La crise liée au coronavirus a et va avoir des conséquences dramatiques pour l'économie ainsi que pour les individus qui la font tourner. Un nombre important de grosses multinationales n'étaient pas assez préparées à un pareil choc.
Ces dernières années, la plupart des grandes compagnies ont eu tendance à ne surtout pas s'asseoir sur leurs profits. En 2014, le PDG d'American Airlines déclarait qu'«avoir plus de cash que ce dont l'entreprise a besoin n'est pas une bonne utilisation du capital de nos actionnaires».
Les firmes qui n'effectuaient pas, comme certaines géantes de la tech, des acquisitions massives de start-ups, ont fait une «bonne utilisation» de ce capital en rachetant leurs propres actions, une opération destinée à faire augmenter mécaniquement la valeur des parts détenues par les actionnaires.
Ce mouvement de fond concerne les compagnies aériennes mais encore pétrolières, avec Exxon Mobil, de télécommunication avec AT&T, ainsi que MacDonald's, IBM, Coca-Cola, General Motors, etc.
Quand les marchés financiers se portent bien, une telle politique est très appréciée des actionnaires, qui voient augmenter la valeur de leur patrimoine comme celle leurs dividendes. Berkshire Hathaway, le richissime fonds de Warren Buffett, a même décidé au cours de cette période d'investir dans les compagnies aériennes –une décision que le milliardaire a amèrement regrettée lors de son dernier meeting.
Shootées à la dette
Les entreprises sont devenues tellement friandes de ces rachats qu'elles n'ont pas uniquement englouti leurs profits: elles se sont aussi considérablement endettées, poussées vers l'emprunt par les taux d'intérêts bas.
Une enquête de Forbes révèle que lors de la dernière décennie, 455 entreprises du S&P 500 (les 500 plus grosses entreprises américaines cotées en bourse) ont augmenté leur dette commune de 2.500 milliards de dollars [2.250 milliards d'euros]. Sur la période, elles ont en moyenne triplé leur niveau d'endettement.

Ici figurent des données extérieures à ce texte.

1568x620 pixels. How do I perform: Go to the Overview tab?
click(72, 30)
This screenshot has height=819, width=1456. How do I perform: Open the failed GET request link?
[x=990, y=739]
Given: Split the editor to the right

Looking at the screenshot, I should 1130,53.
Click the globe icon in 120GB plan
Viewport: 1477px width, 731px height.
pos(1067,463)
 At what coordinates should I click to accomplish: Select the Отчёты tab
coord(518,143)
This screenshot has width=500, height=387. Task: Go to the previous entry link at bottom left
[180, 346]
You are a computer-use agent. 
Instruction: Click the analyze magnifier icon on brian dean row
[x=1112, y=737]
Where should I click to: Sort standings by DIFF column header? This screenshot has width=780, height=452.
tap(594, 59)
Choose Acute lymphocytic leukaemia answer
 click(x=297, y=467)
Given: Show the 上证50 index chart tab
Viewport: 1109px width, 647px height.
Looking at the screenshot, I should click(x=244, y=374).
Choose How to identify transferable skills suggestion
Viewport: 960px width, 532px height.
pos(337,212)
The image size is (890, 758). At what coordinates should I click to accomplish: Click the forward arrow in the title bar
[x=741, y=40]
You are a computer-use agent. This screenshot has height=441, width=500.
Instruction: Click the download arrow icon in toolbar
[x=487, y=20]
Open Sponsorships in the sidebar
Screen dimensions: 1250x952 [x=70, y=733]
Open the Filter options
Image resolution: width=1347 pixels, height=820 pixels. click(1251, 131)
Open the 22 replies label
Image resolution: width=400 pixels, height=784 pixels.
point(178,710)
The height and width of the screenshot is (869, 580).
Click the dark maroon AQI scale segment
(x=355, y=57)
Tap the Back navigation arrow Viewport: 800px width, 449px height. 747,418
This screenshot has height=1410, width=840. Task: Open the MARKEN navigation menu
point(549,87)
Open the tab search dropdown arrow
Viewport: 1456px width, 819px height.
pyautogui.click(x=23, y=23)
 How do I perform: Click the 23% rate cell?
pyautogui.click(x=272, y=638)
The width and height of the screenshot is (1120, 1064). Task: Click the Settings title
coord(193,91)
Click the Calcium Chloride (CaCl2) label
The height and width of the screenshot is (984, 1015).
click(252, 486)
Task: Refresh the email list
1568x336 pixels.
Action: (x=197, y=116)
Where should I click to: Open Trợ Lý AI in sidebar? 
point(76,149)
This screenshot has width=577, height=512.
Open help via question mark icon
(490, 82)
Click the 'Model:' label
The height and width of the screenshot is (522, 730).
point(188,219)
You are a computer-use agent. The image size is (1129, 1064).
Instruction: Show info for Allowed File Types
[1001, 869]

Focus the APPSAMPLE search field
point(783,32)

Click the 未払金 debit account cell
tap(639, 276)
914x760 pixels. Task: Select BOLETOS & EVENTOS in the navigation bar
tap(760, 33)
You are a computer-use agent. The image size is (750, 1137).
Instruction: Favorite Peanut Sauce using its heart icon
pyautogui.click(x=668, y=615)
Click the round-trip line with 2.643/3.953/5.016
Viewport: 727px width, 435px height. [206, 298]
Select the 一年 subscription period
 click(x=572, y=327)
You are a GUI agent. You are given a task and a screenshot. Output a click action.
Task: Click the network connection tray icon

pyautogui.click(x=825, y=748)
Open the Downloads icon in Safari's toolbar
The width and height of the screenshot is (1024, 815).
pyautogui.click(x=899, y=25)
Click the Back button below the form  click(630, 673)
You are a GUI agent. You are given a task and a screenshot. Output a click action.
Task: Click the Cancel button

Avec la crise liée au coronavirus, revenus et profits ont fondu comme neige au soleil, quand ils ne laissaient pas place à de colossales pertes. La dette, quant à elle, est toujours là, et les firmes ne possèdent plus aucune marge de manœuvre pour affronter la crise.
Tout le monde était pourtant prévenu des risques encourus: en 2019, le secrétaire général de la Réserve fédérale (Fed), la banque centrale des États-Unis, alertait les sociétés du S&P 500 sur le poids intolérable de leur dette.
«Non seulement le volume de la dette est très haut, mais sa croissance récente est concentrée sur une forme de dette risquée», expliquait Jerome Powell, évoquant une «falaise du triple-B», BBB étant la notation d'une dette de mauvaise qualité.
Afin d'éviter les faillites, la Fed a finalement décidé de se porter au secours des entreprises et de racheter elle-même une partie de cette dette risquée, et notamment des junk bonds, ou obligations pourries.
Mais pour certain·es expert·es, cette opération créée un «aléa moral» –un effet pervers. Le risque est que les entreprises comprennent qu'elles sont trop importantes pour que l'État les laisse s'effondrer et prennent pour acquis que, quoi qu'il arrive, la Fed leur servira de filet de sécurité. Pourquoi assainir son comportement si, y compris lorsqu'il est fautif, on ne le met pas en face de ses responsabilités?